* [GIVEN PROBLEM]: Update the material below by changing every "icon" to "button" and leaving all other text as it is. Leave the pictures out of your answer.

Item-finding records
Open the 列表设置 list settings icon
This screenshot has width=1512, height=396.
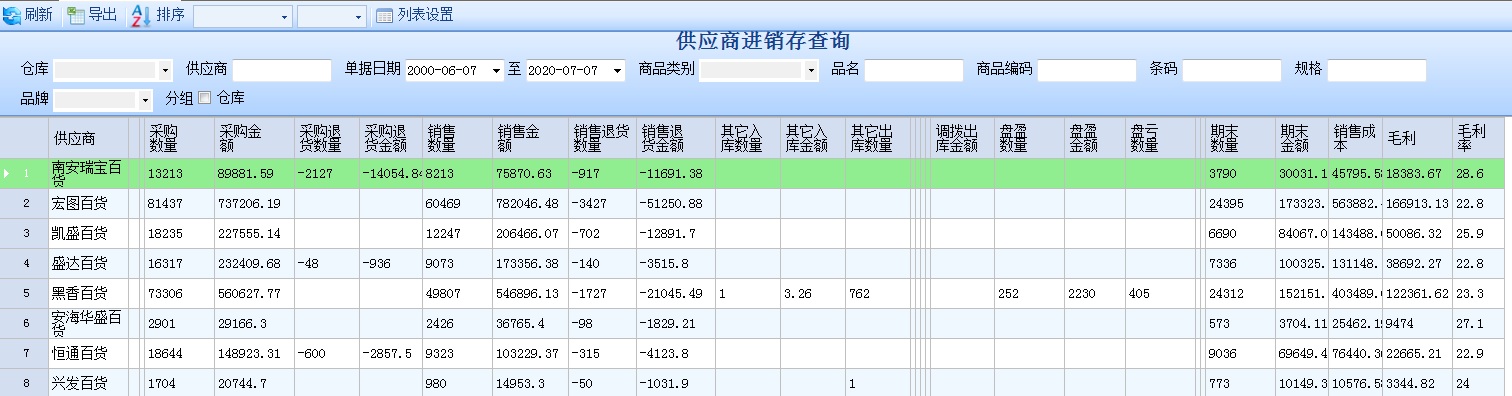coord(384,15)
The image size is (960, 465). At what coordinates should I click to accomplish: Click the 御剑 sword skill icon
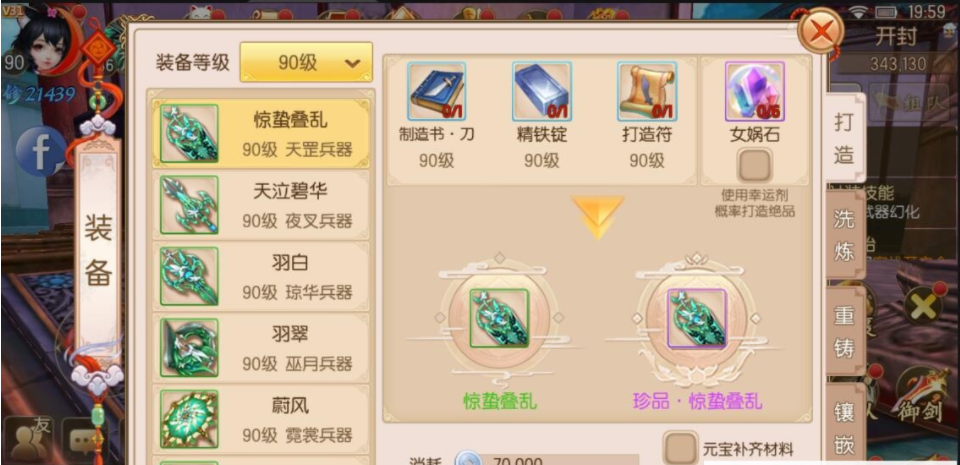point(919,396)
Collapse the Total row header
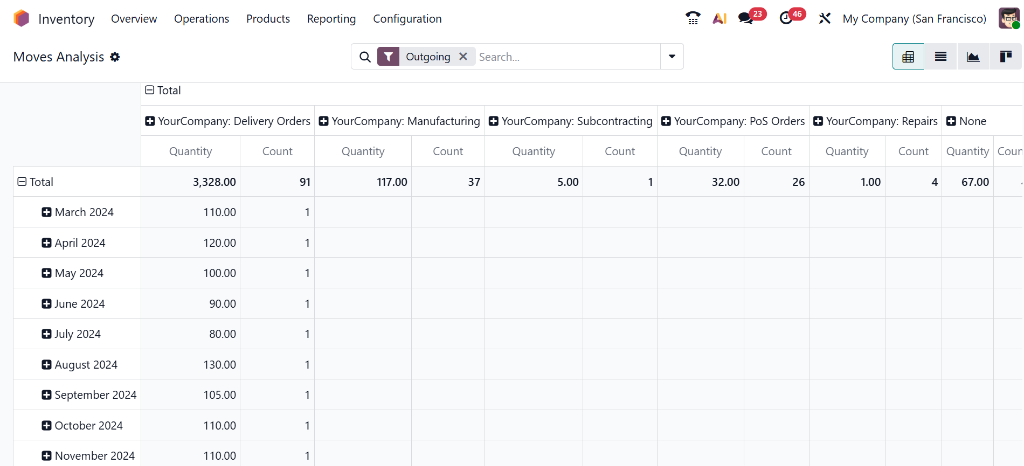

* [OUTPUT]:
Open the 列表设置 list settings button
This screenshot has width=1512, height=396.
coord(384,15)
The image size is (960, 465). At what coordinates should I click to accomplish: Click the 御剑 sword skill button
point(919,396)
Collapse the Total row header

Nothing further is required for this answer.